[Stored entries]
— Begin —

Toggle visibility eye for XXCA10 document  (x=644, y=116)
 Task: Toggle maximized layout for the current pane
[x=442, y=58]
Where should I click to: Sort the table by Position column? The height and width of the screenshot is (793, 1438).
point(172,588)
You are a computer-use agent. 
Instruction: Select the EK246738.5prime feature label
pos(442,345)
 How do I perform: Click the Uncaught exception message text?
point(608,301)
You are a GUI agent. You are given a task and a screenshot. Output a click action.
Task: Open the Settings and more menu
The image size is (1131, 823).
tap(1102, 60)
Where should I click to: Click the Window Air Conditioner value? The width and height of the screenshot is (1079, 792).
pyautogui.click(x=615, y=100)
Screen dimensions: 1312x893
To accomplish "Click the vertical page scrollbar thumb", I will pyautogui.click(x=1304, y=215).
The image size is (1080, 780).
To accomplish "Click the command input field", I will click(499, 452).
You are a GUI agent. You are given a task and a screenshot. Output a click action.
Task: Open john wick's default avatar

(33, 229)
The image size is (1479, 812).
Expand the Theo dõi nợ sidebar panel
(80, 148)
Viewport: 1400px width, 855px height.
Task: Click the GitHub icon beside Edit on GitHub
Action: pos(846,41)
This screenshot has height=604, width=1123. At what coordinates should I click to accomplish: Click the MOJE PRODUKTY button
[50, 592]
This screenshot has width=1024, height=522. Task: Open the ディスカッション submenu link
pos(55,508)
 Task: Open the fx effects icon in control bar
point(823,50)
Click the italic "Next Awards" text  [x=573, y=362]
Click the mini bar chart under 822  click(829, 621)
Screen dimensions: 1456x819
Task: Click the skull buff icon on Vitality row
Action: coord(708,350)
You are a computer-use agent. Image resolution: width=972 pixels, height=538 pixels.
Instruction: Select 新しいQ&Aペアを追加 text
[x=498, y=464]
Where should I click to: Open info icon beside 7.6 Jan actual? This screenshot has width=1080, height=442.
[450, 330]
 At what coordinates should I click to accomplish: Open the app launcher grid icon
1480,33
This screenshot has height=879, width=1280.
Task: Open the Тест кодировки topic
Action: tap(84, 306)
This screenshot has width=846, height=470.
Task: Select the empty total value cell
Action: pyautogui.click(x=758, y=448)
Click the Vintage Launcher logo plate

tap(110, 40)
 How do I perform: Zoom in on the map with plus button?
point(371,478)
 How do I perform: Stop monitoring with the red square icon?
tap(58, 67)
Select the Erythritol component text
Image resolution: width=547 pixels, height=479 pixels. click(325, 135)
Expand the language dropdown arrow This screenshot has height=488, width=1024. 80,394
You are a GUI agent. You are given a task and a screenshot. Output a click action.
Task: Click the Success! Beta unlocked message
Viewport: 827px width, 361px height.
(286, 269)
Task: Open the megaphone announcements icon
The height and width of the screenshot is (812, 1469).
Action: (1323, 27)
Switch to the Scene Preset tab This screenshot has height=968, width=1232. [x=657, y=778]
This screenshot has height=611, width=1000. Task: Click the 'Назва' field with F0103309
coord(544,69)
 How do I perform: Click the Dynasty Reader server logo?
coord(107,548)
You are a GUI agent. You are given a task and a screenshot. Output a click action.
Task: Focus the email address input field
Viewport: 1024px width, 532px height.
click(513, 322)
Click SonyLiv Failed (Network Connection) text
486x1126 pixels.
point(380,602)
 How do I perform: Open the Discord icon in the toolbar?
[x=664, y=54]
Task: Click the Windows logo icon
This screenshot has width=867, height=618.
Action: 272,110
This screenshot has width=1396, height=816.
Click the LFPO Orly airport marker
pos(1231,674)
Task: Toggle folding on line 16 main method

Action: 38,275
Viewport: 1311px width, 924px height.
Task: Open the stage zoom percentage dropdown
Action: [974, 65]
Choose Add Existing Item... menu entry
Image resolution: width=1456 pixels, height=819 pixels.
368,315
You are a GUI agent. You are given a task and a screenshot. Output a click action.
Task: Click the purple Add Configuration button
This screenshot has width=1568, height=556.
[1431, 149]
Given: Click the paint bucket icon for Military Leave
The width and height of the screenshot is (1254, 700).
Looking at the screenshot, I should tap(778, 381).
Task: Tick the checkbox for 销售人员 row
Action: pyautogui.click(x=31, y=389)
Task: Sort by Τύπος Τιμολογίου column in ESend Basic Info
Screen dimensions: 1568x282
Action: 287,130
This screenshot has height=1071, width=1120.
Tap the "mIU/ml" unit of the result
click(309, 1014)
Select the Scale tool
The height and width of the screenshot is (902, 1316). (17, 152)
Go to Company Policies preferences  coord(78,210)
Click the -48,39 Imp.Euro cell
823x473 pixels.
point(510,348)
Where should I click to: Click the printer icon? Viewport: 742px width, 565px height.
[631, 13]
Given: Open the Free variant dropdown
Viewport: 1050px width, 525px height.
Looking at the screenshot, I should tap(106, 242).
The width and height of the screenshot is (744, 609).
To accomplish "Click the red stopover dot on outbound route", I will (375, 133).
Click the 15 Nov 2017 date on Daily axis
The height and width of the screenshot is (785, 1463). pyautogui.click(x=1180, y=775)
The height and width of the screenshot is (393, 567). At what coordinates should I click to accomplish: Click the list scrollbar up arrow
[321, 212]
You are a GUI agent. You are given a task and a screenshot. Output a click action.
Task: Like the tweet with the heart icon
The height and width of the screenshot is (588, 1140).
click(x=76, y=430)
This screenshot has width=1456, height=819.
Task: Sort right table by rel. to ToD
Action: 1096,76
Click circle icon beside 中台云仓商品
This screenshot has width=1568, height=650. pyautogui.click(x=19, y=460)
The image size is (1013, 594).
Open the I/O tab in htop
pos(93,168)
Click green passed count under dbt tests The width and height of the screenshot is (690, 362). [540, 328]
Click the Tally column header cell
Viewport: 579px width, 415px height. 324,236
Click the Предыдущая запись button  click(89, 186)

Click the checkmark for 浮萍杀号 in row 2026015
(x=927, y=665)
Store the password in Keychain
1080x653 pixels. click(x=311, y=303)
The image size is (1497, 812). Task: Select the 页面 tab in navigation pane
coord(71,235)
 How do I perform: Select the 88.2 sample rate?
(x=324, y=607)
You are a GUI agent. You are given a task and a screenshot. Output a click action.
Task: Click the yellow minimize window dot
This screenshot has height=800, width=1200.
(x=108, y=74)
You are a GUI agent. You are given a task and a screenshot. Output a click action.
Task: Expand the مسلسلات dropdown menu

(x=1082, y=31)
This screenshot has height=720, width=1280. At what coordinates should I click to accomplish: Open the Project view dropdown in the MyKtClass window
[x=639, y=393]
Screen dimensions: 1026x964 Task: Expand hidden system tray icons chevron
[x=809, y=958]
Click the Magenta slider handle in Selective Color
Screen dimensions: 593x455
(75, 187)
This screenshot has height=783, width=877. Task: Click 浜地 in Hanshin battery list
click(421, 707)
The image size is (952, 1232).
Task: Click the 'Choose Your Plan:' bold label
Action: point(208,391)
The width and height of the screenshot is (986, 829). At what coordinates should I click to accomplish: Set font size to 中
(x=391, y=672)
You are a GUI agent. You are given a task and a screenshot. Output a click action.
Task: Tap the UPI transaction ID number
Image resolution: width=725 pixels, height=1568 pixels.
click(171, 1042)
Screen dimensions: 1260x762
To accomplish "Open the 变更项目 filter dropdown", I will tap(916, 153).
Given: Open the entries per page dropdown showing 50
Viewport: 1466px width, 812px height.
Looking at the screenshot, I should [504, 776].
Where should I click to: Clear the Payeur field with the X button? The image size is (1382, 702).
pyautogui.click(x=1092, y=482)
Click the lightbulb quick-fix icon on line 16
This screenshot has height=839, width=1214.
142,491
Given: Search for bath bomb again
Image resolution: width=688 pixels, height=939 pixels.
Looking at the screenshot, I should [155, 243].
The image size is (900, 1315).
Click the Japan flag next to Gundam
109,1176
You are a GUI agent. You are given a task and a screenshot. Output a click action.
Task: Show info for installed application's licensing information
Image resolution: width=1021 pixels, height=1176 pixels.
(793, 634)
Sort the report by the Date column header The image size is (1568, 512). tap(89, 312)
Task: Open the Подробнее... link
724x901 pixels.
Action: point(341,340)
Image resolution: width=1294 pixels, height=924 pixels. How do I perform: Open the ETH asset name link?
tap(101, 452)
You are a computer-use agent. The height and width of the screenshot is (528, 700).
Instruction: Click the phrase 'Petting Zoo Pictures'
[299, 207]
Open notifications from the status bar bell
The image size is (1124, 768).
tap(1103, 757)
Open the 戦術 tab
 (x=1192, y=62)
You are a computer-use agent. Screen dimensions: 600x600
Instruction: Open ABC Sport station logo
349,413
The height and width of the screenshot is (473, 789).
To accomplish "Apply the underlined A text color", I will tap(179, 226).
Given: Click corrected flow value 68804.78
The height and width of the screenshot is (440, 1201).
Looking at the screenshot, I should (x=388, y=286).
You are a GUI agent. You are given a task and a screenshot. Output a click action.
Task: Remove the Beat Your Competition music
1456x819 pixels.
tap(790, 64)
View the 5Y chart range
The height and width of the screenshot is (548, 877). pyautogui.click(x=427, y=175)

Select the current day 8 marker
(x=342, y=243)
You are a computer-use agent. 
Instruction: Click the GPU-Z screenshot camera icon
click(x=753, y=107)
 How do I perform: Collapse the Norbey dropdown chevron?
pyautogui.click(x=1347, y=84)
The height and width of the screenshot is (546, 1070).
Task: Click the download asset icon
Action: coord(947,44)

— End —

__GOAL OF THE EXERCISE__
Write out the rows word for word, starting at the first row and ending at the line that contains "tap(1102, 60)".

__FULL OUTPUT__
Toggle visibility eye for XXCA10 document  (x=644, y=116)
 Task: Toggle maximized layout for the current pane
[x=442, y=58]
Where should I click to: Sort the table by Position column? The height and width of the screenshot is (793, 1438).
point(172,588)
You are a computer-use agent. 
Instruction: Select the EK246738.5prime feature label
pos(442,345)
 How do I perform: Click the Uncaught exception message text?
point(608,301)
You are a GUI agent. You are given a task and a screenshot. Output a click action.
Task: Open the Settings and more menu
The image size is (1131, 823).
tap(1102, 60)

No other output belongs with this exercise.